Désormais, nous sommes seule, moi et toutes ces choses qui font que je suis celle que Yuimen a voulu. Avant d'entamer mon sort, je prends un peu de temps pour prier Yuimen :
"Si, comme les guerriers des Anciens temps, je considère l’année nouvelle comme une chance de me renouveler, alors la Force et le Courage seront à mes côtés.
Je me souviendrai que les choses finissent par s’arranger, que les blessures guérissent et que les liens se ressoudent, non parce que je l’ai dit, mais parce que je le crois.
Mais le temps venu, il me faudra faire les choses correctement et ne pas m’écarter du Chemin que tu as prévu pour ta Gardienne.
Comme la jeune pousse verte et libre qui se développe dans les bois profonds, une nouvelle vie et un nouveau sens pousseront du terreau fertile que Tu as créé en moi.
Le Calme et la Paix m’envelopperont, car je ne gagnerai rien à craindre ce monde chaotique.
Purifie mon corps du sang de tes ennemis que j'ai versé, protège-moi des trahisons et permets-moi de reconnaître le traître de l'ami sincère pour que ta Foi brille à travers le monde comme la Lothsithi brille dans les champs quand vient la pleine lune.
Que ta volonté soit mienne, Ô Yuimen !"Cela fait, je me retrouve en face à face avec ma graine de
Pisum sativum, avec les images de mes plantes en tête. Les fluides qui inondent mon corps m'appellent, je les sens vibrer dans un hommage à Yuimen ou à ma puissance, je l'ignore et à vrai dire, cela n'a guère d'importance.
Doucement, petit à petit, je les enjoins à venir se rassembler dans mes doigts, dix petits fluides, dans dix doigts et six supplémentaires entre les mains, le cœur et l'esprit, prêts à remplacer leurs frères partis créer un monde tout neuf.
Doucement, petit à petit, je les laisse s'échapper. Je ne veux pas les diriger, je suis digne, pas encore, de les contrôler. Je dois les servir, je ne suis que le catalyseur de leur puissance.
Doucement, petit à petit, les fluides sortent de ma main et viennent danser au-dessus de la graine qui s'épanouit, victime innocente d'un projet qui la dépasse.
Doucement, petit à petit, je me change d'elfe mortelle en divinité capable de créer des plantes vivantes.
Doucement, petit à petit, les fluides s'éparpillent, se divisent plus que ce qu'aucun être vivant n'en est capable. Ce n'est plus dix boules de fluides, visibles seulement à mes yeux de druide, mais bien une vingtaine, puis une soixantaine, puis plus encore.
Doucement, petit à petit, sans forcer surtout, je les écoute, je les discerne. Ils ont des sentiments, des besoins, des désirs comme tout être réels. Tel fluide, plus discret veut devenir une petite plante, tel autre veut devenir un grand cactus...

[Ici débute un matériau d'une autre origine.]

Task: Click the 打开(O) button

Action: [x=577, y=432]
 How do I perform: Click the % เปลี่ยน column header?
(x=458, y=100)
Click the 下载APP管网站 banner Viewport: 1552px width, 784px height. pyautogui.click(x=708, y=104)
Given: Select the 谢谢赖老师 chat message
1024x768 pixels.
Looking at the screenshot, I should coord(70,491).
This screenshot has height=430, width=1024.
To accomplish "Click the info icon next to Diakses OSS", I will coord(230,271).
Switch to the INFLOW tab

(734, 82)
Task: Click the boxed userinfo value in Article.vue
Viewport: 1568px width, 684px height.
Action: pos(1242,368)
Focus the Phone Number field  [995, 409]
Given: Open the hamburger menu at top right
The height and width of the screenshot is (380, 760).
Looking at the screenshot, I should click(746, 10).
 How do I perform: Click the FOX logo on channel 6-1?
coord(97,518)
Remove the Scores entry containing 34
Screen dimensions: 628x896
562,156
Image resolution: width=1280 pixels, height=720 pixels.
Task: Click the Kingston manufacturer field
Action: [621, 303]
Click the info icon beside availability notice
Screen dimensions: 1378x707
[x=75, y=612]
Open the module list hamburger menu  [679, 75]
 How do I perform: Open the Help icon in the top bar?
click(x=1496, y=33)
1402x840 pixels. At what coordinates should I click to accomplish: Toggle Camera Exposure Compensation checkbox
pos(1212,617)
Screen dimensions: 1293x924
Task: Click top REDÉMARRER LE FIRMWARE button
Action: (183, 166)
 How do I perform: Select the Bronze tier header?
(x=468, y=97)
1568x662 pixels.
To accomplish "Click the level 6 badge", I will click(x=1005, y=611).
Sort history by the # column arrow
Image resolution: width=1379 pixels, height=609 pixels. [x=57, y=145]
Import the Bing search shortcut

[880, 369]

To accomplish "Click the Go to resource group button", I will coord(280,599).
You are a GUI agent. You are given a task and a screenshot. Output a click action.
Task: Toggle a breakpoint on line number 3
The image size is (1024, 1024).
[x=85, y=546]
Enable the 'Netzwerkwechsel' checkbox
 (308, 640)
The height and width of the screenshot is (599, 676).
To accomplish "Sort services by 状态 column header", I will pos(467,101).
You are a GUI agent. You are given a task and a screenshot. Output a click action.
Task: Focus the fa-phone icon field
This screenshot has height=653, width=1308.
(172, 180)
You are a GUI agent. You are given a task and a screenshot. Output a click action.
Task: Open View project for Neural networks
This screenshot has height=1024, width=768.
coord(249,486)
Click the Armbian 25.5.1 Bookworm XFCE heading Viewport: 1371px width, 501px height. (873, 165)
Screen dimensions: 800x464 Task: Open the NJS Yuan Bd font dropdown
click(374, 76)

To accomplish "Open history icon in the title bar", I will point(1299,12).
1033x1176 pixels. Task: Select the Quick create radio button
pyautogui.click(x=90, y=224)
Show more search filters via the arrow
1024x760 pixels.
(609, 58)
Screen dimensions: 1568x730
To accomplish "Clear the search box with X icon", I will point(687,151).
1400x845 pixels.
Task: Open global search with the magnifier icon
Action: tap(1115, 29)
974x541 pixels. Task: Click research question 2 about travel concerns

Doucement, petit à petit, en suivant et en guidant mes fluides, sans heurt, comme deux partenaires d'une danse qui s'aident mutuellement, je construis ma forêt. Rien de dense, au contraire, tout en largeur, pour qu'aucune de ses plantes soient obligées de se battre pour la moindre petites gouttes d'eau.
Doucement, petit à petit, l'air et la terre se colorent d'un brun-vert brillant, tout autour de moi. Je vois se dessiner la forêt que je fais naître de mes mains, de mon esprit et de mes fluides.
L'instant est exceptionnel, mon rêve prend forme et je relâche les derniers éléments de ma puissance magique. Ceux qui permettront à chacune de mes plantes de pousser, de s'épanouir sur l'espace d'une après-midi et d'une nuit.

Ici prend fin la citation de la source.